Material shown:

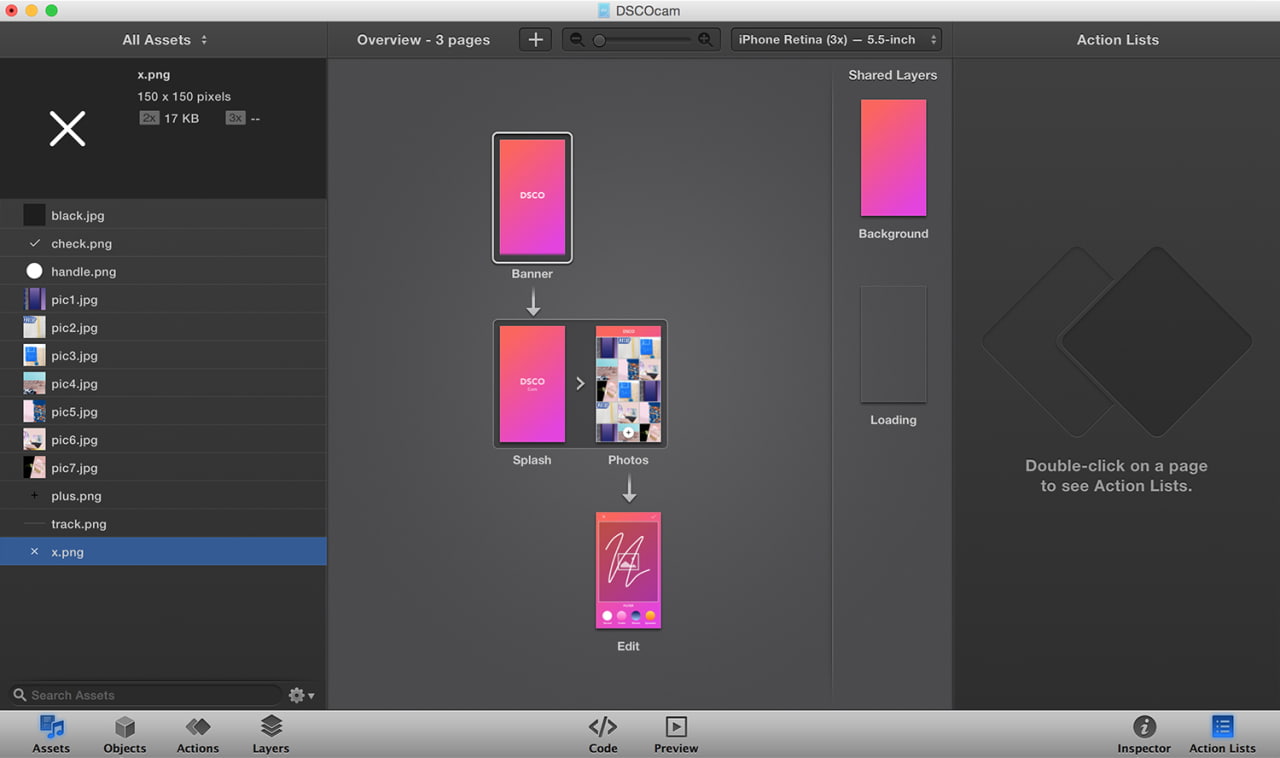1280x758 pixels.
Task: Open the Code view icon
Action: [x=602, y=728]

---

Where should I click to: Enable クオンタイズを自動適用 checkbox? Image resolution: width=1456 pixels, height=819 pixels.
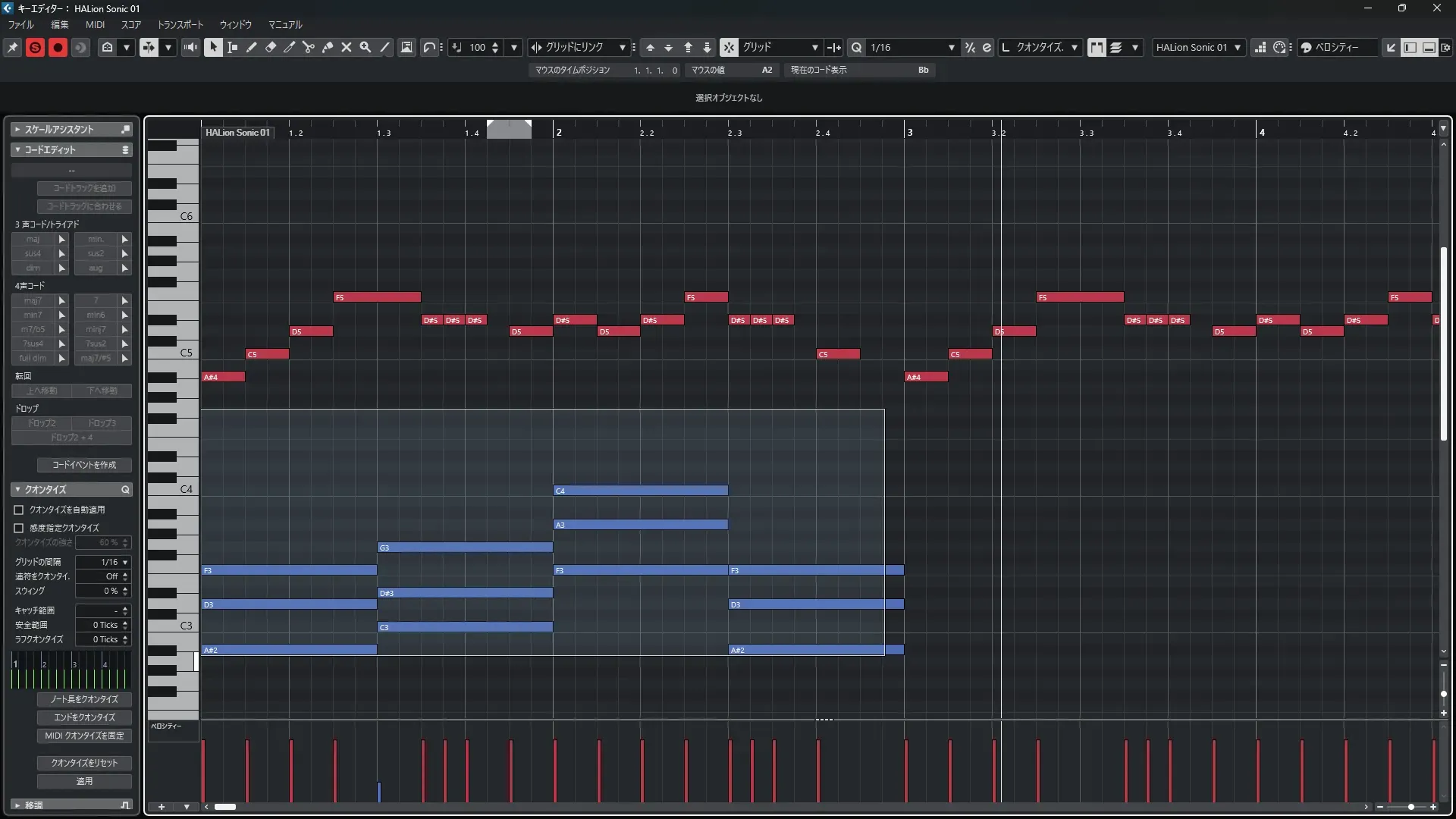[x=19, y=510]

Instruction: Rescale the records beginning at the line that has "Where should I" and stopping after the line that has "[x=19, y=510]". Reproduce them in full without the pictures, multiplying each coordinate in the answers by 1.95 and rounding to whole numbers with halves rounded up, and leave all other text and numbers unchanged.

Exercise answer:
Where should I click to: Enable クオンタイズを自動適用 checkbox? Image resolution: width=1456 pixels, height=819 pixels.
[x=37, y=995]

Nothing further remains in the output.